* _INSTRUCTIONS TO FOLLOW_: Beginning with the line that holds "Given: Enable the Expired respondent status" and ending with the last line of the entries below, copy every line exactly and nothing else, with the pictures left out.

Saved entries:
:::

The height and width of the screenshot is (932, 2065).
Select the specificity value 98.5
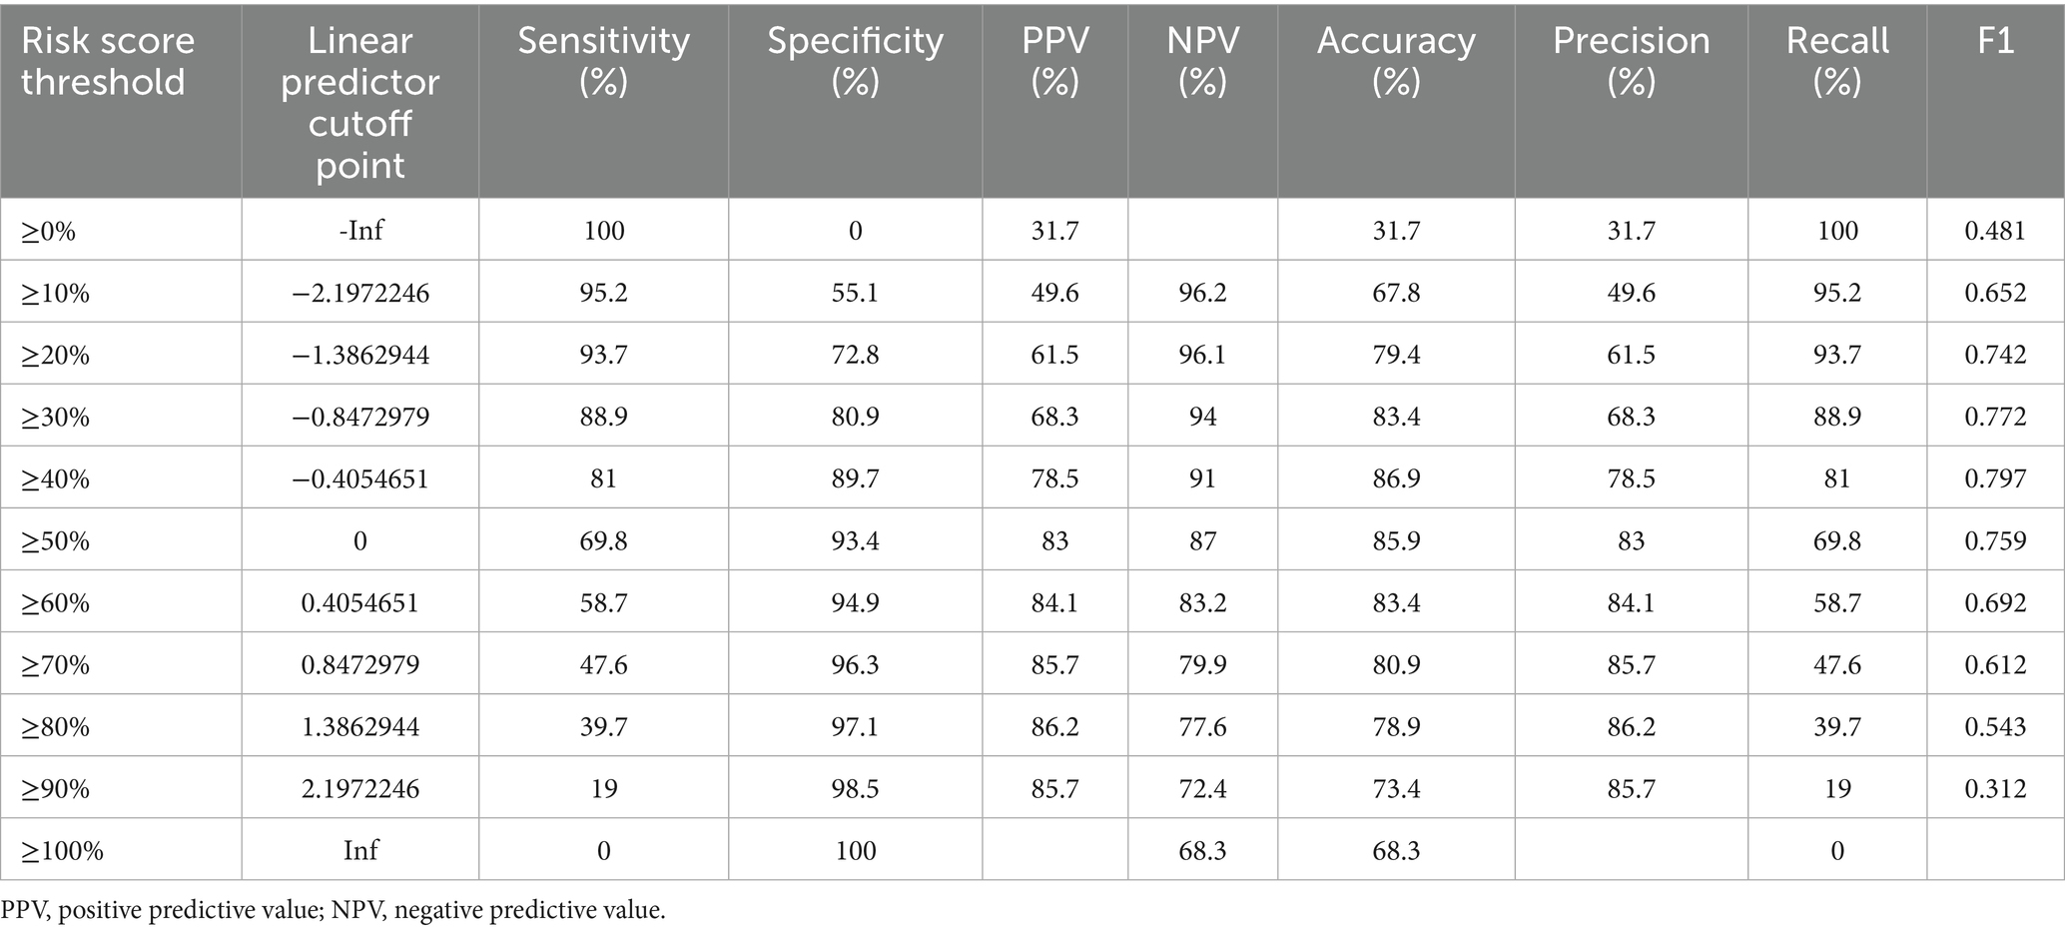(855, 789)
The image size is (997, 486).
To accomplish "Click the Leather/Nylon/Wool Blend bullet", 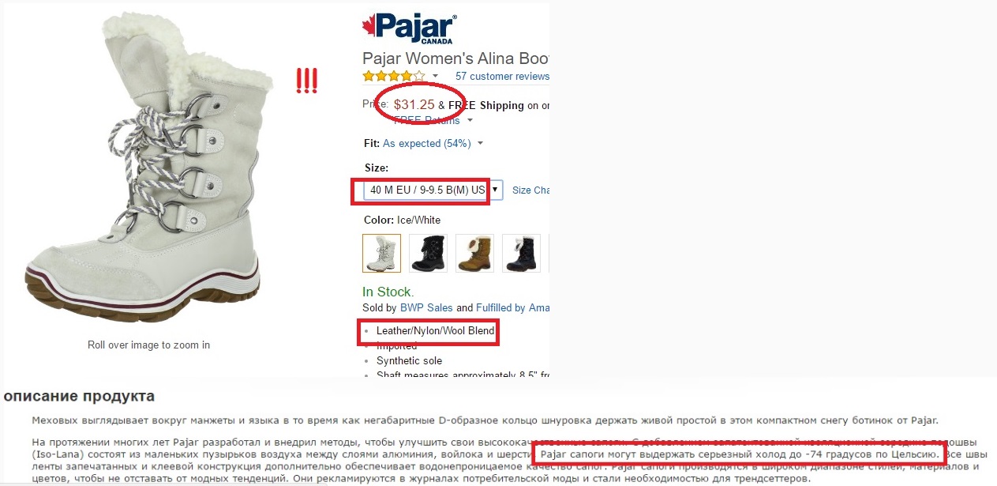I will (x=435, y=330).

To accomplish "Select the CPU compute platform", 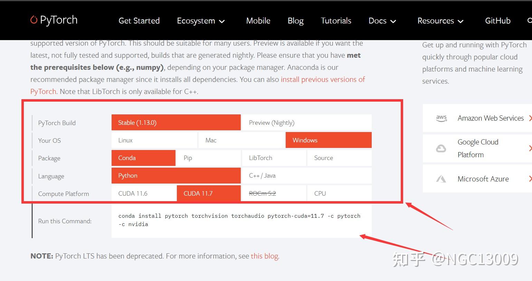I will [x=339, y=194].
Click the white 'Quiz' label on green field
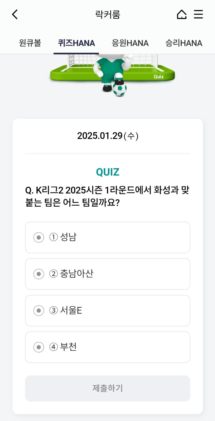 coord(159,77)
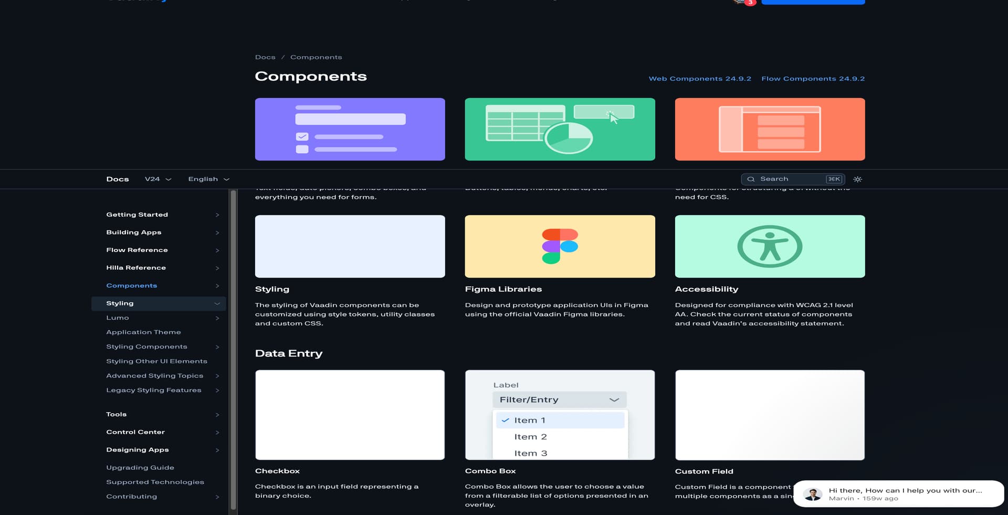Image resolution: width=1008 pixels, height=515 pixels.
Task: Open Application Theme in sidebar
Action: pos(143,332)
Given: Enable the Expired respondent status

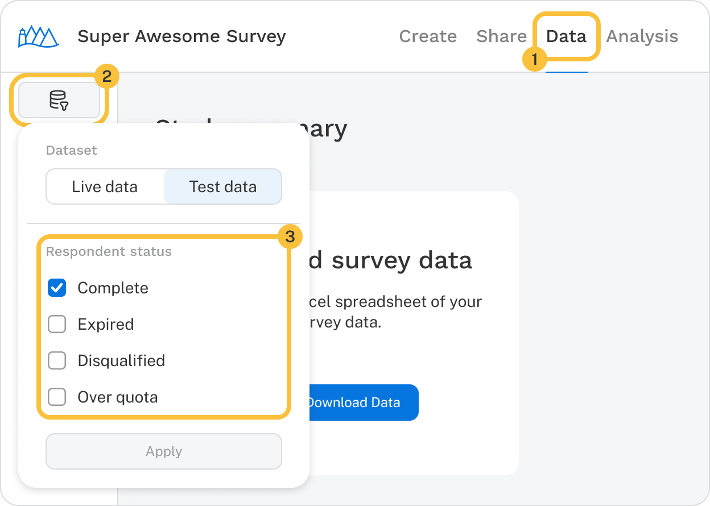Looking at the screenshot, I should point(57,325).
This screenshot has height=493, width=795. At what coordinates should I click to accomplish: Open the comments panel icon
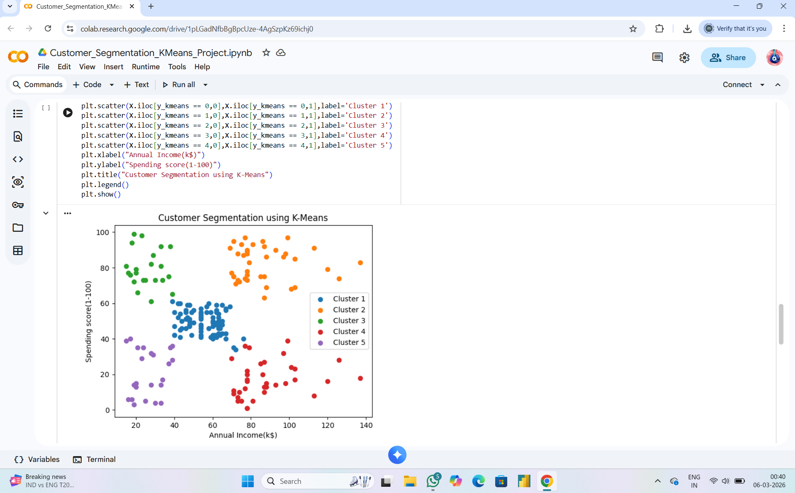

:::

* _RESULT OF THIS EXERCISE_:
Given: Enable the Expired respondent status

Looking at the screenshot, I should point(57,325).
This screenshot has height=493, width=795. At what coordinates should I click to accomplish: Open the comments panel icon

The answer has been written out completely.